Los vehículos aéreos no tripulados, más conocidos como drones, están de moda. No porque parezcan juguetes, que no lo son, sino por las ventajas que ofrecen, por ejemplo, para valorar el estado de grandes terrenos o infraestructuras: para descubrir si hay una plaga en una gran plantación o para saber dónde está la avería en una tubería o en un tendido eléctrico.

En sus inicios surgieron como tecnología militar, pero se han ido extendido a otros ámbitos, sobre todo el comercial. Este tipo de tecnología es demandado hoy por empresas que necesitan soluciones a problemas de muy diversa índole y a costes razonables. Airdrone3D, una empresa del grupo PAN Europa 2000 S. L., está radicada en Gran Canaria y Fuerteventura desde hace tres años, cuando nació para «prestar servicios geomáticos en ingeniería especializada», explica su propietario, Marcos Pérez Díaz.

Uno de los drones de la empresa es el Bramor-UAV, también conocido como alafija, con cámara Nex7 calibrada para la fotogrametría. El último trabajo que realizó fue, en un solo vuelo, un levantamiento fotogramétrico de una superficie de 25 millones de metros cuadrados. Este dron tiene tres horas de autonomía, funciona con baterías y aterriza con paracaídas. Se lanza desde una catapulta, cuenta con un autopiloto que le permite mantenerse autonivelado cuando está volando y se maneja desde una estación base.

A la hora de realizar un trabajo determinado, al avión se le encarga una misión programando características como la altura del vuelo, la escala del producto final y los puntos límites del vuelo. Entonces, el dron calcula las pasadas a realizar de acuerdo a los parámetros introducidos y, automáticamente, diseña una misión de vuelo que se carga en la memoria del avión, cuyo autopiloto sigue la ruta tal cual se ha diseñado. Desde la estación base se controla al dron en un radio de hasta 40 kilómetros, aunque legalmente solo se permite un alejamiento de 500 metros para un solo operador o de 1.000 metros cuando hay dos pilotos.

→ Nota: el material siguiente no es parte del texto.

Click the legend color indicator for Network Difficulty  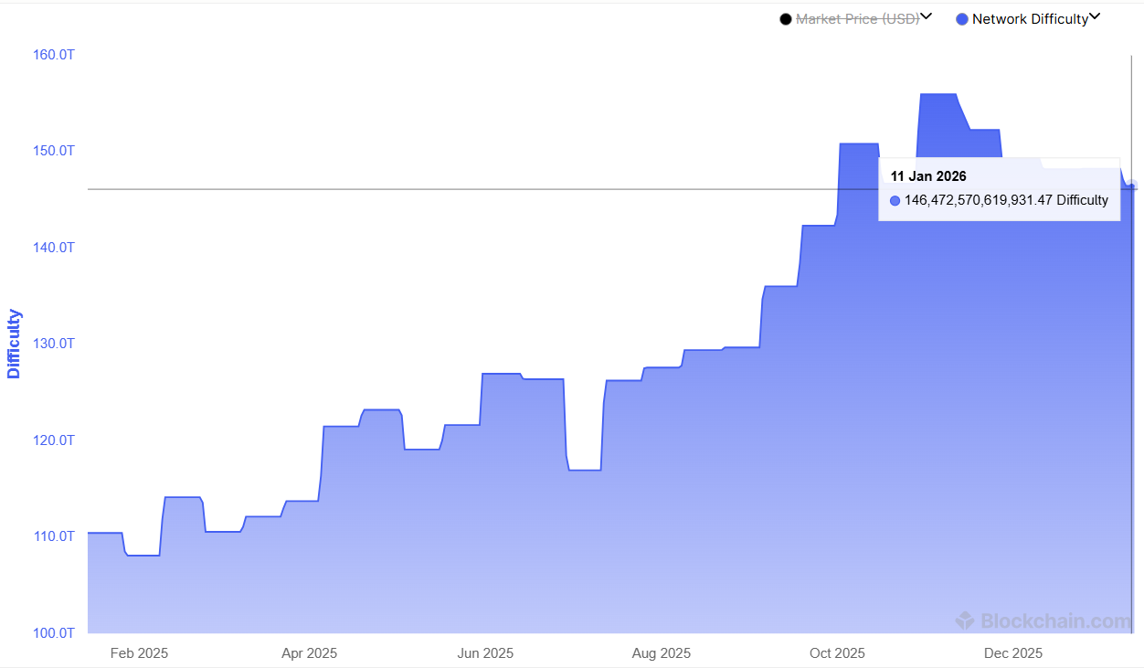pos(961,18)
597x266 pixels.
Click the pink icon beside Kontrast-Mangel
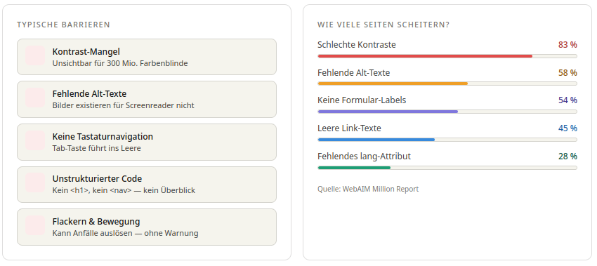tap(35, 55)
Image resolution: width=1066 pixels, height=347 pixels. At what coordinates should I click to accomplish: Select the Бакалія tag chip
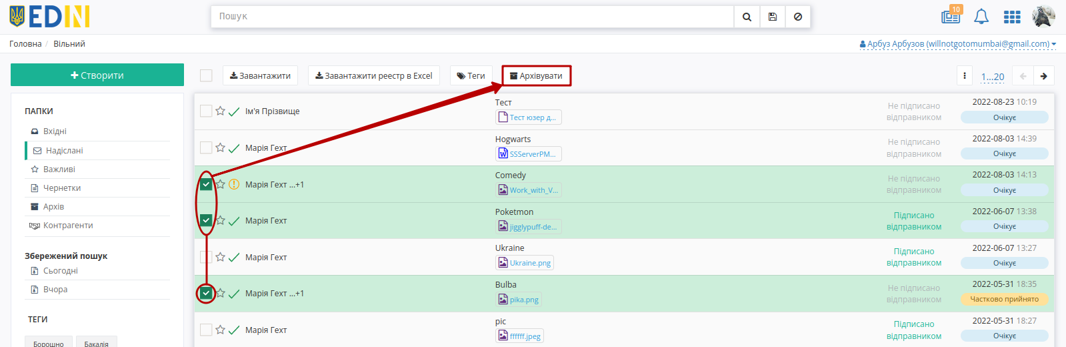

Según Pérez, están diseñados «para grandes superficies». Su empresa ha realizado trabajos en muchos países. En Mauritania, el dron realizó un trabajo sobre una carretera de 180 kilómetros en una semana. También se hacen seguimientos de grandes plantaciones para «optimizar la producción». Así, los agricultores saben «dónde tienen que regar más, en qué zona el cultivo está creciendo más o menos, etcétera»; esto se conoce como agricultura de precisión. Los drones también «generan sistemas de información geográfica para la gestión de servicios de bomberos, protección civil, medio ambiente...».

La empresa Airdrone3D está habilitada por la Agencia Estatal de Seguridad Aérea (Aesa) para el uso de drones en España y por la Administración Federal de Aviación (FAA) de EE.UU. También cuenta con la licencia ITAR, que extiende el Ministerio de Defensa de EE UU para el uso de drones militares.